Is it possible that Benizar Bhutto's admirers and detractors are both correct?
Those who have not spent residential time outside of the U.S., may be unaware that peaceful, lasting change only occurs in older cultures, such as Pakistan's, by means of extreme baby-steps. All else typically results in horrendous violence and eventual regression. Further, in most such cultures it is impossible to work from within existing systems without accepting a certain level of corruption; and working outside of those systems can mean almost certain death (either politically or literally).
For a true Mr. Smith going to Washington--or Ms. Bhutto going to Islamabad--politics is as much a damned-if-you-do, damned-if-you-don't situation as one could expect to find.
Even in the U.S., we see this.
Ron Paul, running as a Libertarian (outside of the system) received little attention, but his current campaign, as a Republican (within the system) is having a significant impact on the American political debate. Ron Paul, when campaigning on his non-corrupt voting record, is often accused of being ineffective; at the same time, in the few areas where he has worked within the system (for instance, on securing earmarks for his districts), his detractors accuse him of corruption.
Compared to Pakistan, the level of corruption found in Washington is only slightly greater than that found in the checkbook of a church organist.
No American can comprehend the danger and difficulty of a political career in Islamabad, especially for a woman.
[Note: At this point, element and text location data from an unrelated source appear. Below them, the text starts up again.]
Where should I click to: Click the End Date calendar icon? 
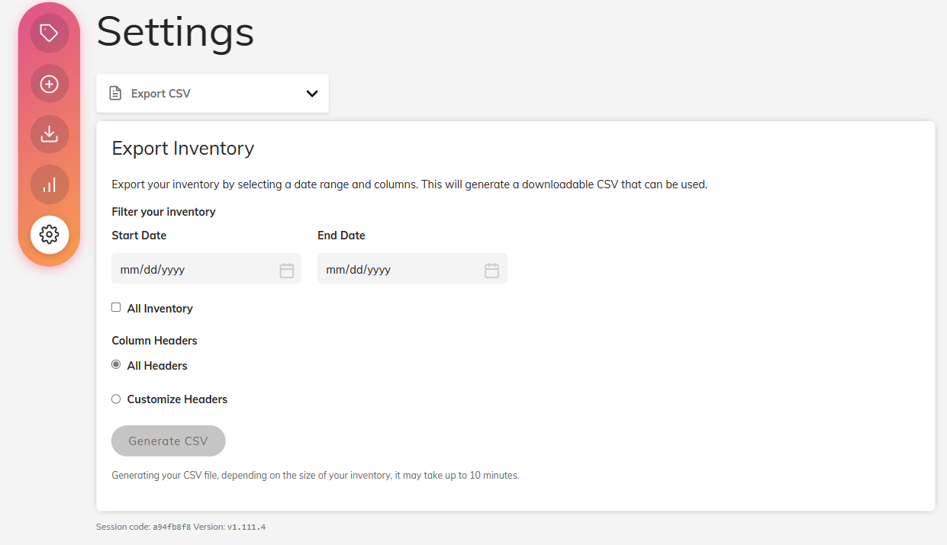(492, 270)
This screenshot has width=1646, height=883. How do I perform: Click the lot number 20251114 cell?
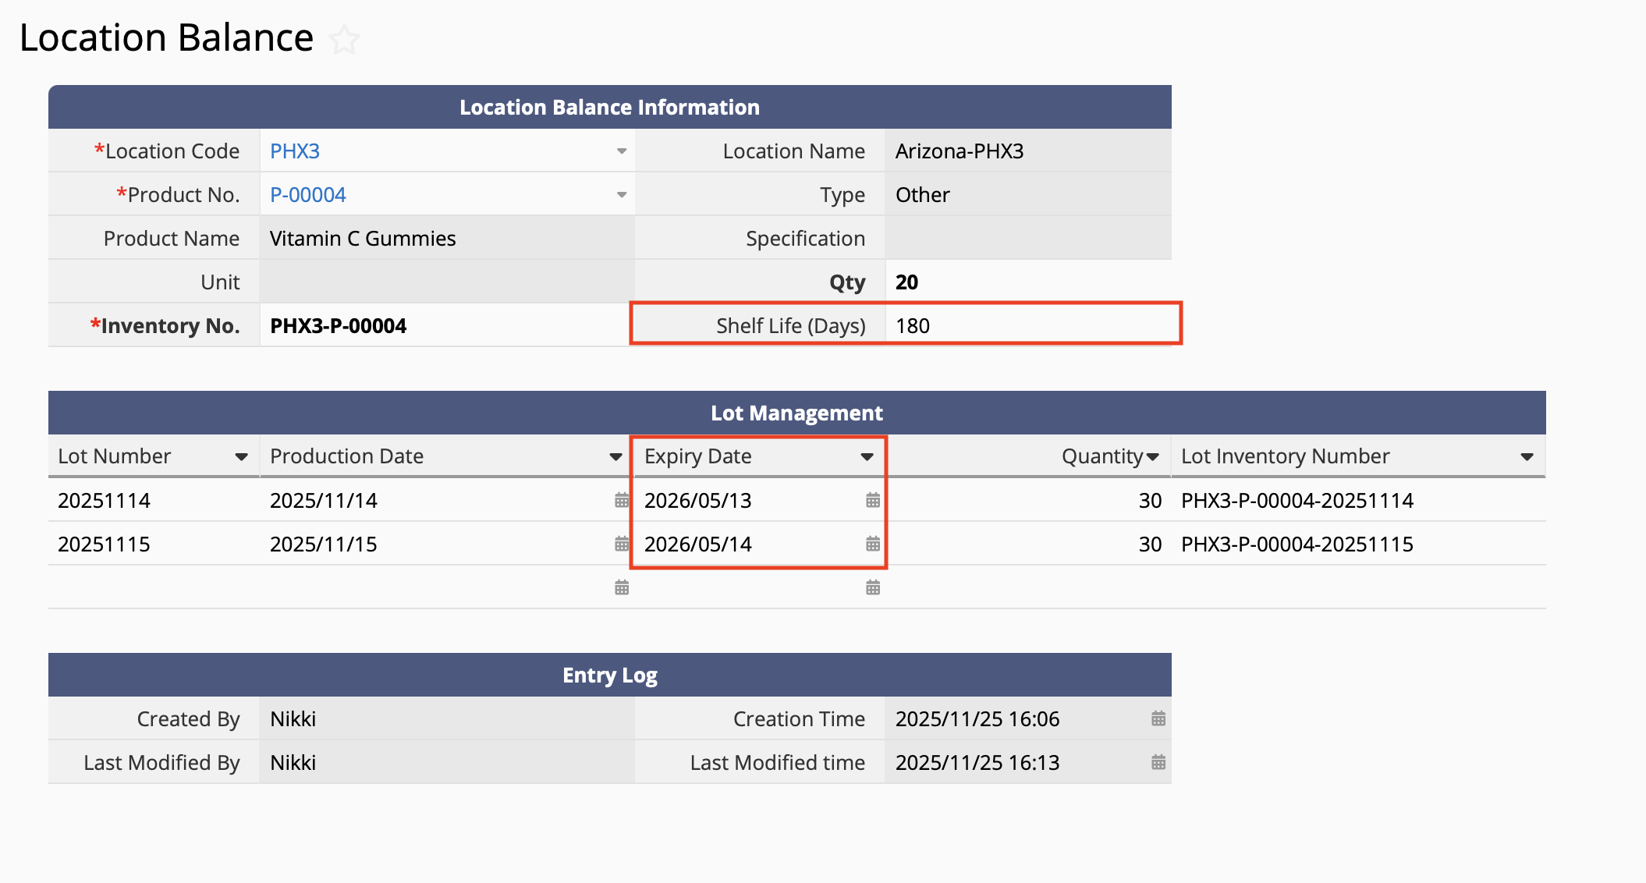[105, 501]
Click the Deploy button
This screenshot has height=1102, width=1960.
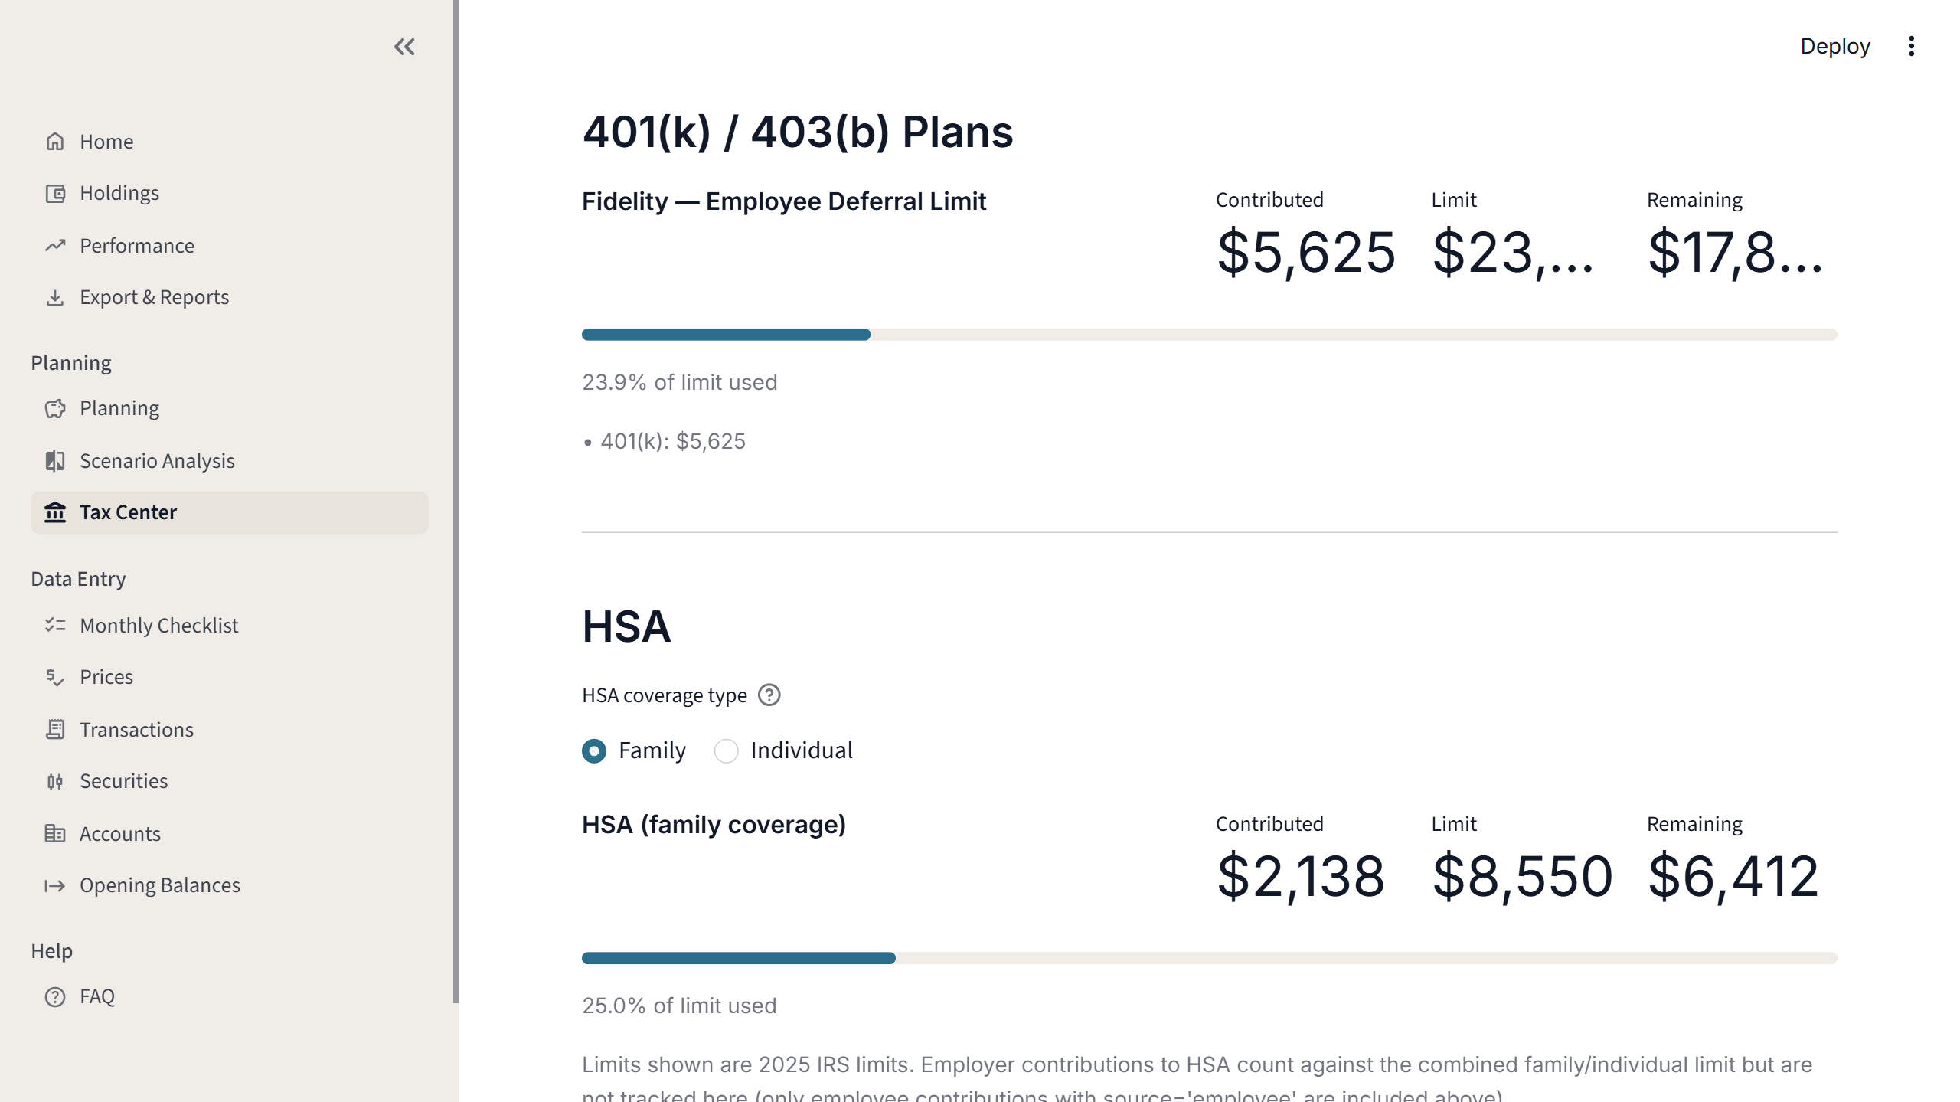coord(1834,47)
Nor can we appreciate what may be necessary in order to survive. When the vast majority of those around you are accepting of a belief that it is god's will that you to be owned, or stoned, because of your gender, one cannot afford to be squeamish about defending yourself against threats.
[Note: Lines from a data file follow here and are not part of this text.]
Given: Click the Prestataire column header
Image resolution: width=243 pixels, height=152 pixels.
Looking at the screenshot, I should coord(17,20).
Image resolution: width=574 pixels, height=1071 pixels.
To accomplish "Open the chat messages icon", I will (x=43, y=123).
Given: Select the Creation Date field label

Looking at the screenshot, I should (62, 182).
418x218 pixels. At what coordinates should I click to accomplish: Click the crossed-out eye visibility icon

Not having your enemies killed is a luxury one can only afford in a society where your enemies are not allowed to kill you. This is a luxury that Bhutto clearly did not enjoy.
The Bhutto family has certainly paid the price for their efforts to modernize Pakistan. Yes, they have probably done some nasty things along the way, possibly some very horrible things, but it is the way in which they are headed that is important. In this regard, Benazir Bhutto may have been as close to a Thomas Jefferson as one could expect to find in such a backwards, repressive, and violent culture.
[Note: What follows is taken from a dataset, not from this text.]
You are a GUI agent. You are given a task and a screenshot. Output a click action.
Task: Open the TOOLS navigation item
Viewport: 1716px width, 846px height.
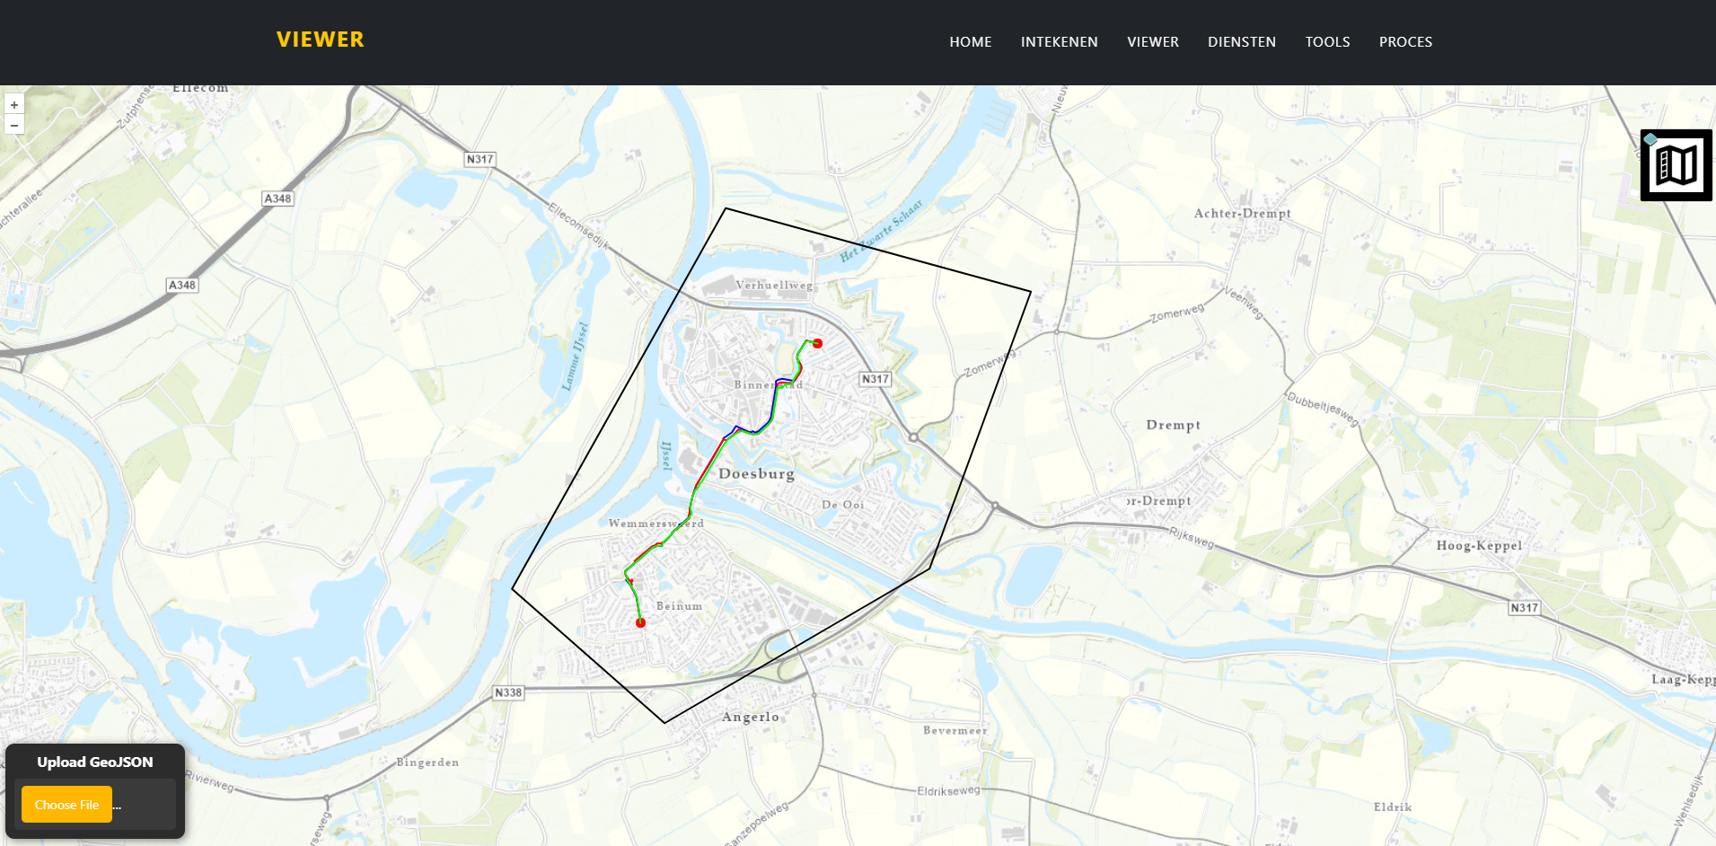click(x=1327, y=42)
There is no purity in the world of successful politics, most certainly not in a place like Pakistan. The only “purists” are the fundamentalist religious fanatics who have had historical control in Pakistan, and we can only be grateful for the degree to which they are corrupt. As America heads into an election season with the possibility of religious leaders on its own presidential tickets, Americans would be wise to remember Pakistan.
Is there a place for those who support more radical modernization than Benazir Bhutto? Certainly there is. They make politicians such as Bhutto seem moderate, and therefore more acceptable. However, in societies where moderation and toleration are considered dangerous sins against god, those who take such stands, outside of the system and beyond cultural tolerance, are rarely effective--or even long-lived.
Even in the U.S., there is no possibility of being elected, or of effecting change, if you are marginalized because your platform is too far beyond the mainstream of cultural acceptance. The powerful momentum of cultural institutions, even of those that have lost their evolutionary purpose, is a part of the human condition. It is indeed a tragedy that most of us are not capable of making a logical choice to evolve beyond the anachronistic behavior of our past. None-the-less, we do have to deal with such cultural physics.
Perhaps there is a better way than Benazir Bhutto's, or even Ron Paul's, however learning what there is to be learned of that better way can only be accomplished from the playing field. Criticizing from the safety of the sidelines accomplishes less.